Cultura

Atriz Marília Costa morre aos 70 anos

Facebook @Teatro Experimental de Cascais

A artista participou em peças como "A maluquinha de Arroios", "D. Quixote", "Fuenteovejuna" e "Harold e Maude".

A atriz Marília Costa, que se estreou profissionalmente no Teatro Experimental de Cascais (TEC) em 1966, morreu no passado dia 6 aos 70 anos, em Cascais, disse esta terça-feira à agência Lusa fonte da família.

A informação da morte da atriz foi avançada pelo TEC, através da rede social Facebook, tendo sido confirmada à agência Lusa pela família.

"Com o festival mostra_T ainda em cena, um festival de apoio aos mais novos, não podemos deixar de manifestar o nosso pesar pela partida da atriz Marília Costa há pouco tempo, uma companheira do TEC e das gerações mais novas", escrevem os responsáveis da companhia, no Facebook.

"A Marília era aquela atriz bem disposta com um sentido grande de humanidade e humor apurado, de gargalhada alta e sincera, sempre pronta a ajudar, com uma palavra bem disposta, sempre connosco mesmo fora de palco, dando incentivo aos colegas", recorda o TEC, na mensagem.

Recordando que Marília Costa "começou muito nova" a sua carreira no Teatro Amador na Associação dos Bombeiros Voluntários de Cascais, a companhia afirma que a atriz "logo passou a trabalhar com o TEC em muitos espetáculos", destacando, "ao longo da [sua] vida", peças como "A maluquinha de Arroios", "D. Quixote", "Fuenteovejuna" e "Harold e Maude", entre outras.

A base de dados do Centro de Estudos de Teatro da Faculdade de Letras da Universidade de Lisboa atesta a carreira de Marília Costa feita quase integralmente no TEC, de janeiro de 1966, com "A casa de Bernarda Alba", de García Lorca, a "Harold e Maude", de Colin Higgins, estreada em novembro de 1992, na principal sala de Cascais.

Durante os cerca de 26 anos, entre uma peça e a outra, o percurso de Marília Costa reúne ainda produções como "O mar", de Miguel Torga, "Bodas de sangue", de Lorca, "Tartufo", de Molière, "Opereta", de Witold Gombrowicz, "Cerimonial para um combate", de Claude Prin, e "D. João no jardim das delícias", de Norberto Ávila, além das conhecidas "Maluquinha de Arroios", de André Brun, "D. Quixote", a partir de Cervantes, e "Fuenteovejuna", de Lope de Vega, entre outras.

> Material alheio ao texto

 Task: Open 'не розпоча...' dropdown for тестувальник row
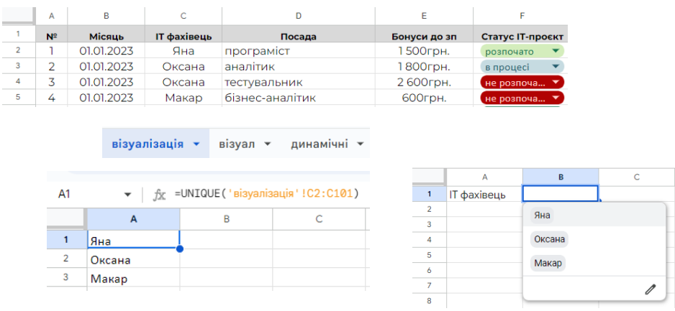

O nome de Marília Costa surge ainda associado à produção de "A Paródia", revista posta em cena pela Adoque - Cooperativa de Trabalhadores de Teatro, em 1977, e a versões televisivas das peças do TEC.

Produções da RTP como "O Corrijidor", de Artur Ramos (1988), e "Dona Xepa", de Luís Miranda (1967), contaram igualmente com Marília Costa no elenco.

Na página do TEC, a atriz é recordada por profissionais como o encenador Jorge Silva Melo, que destaca a sua "graça popular", e pelo ator Fernando Gomes, que a trata por "querida e inesquecível Marília".

"Será recordada com muita saudade", garante o TEC, que conclui: "Até já, Marília".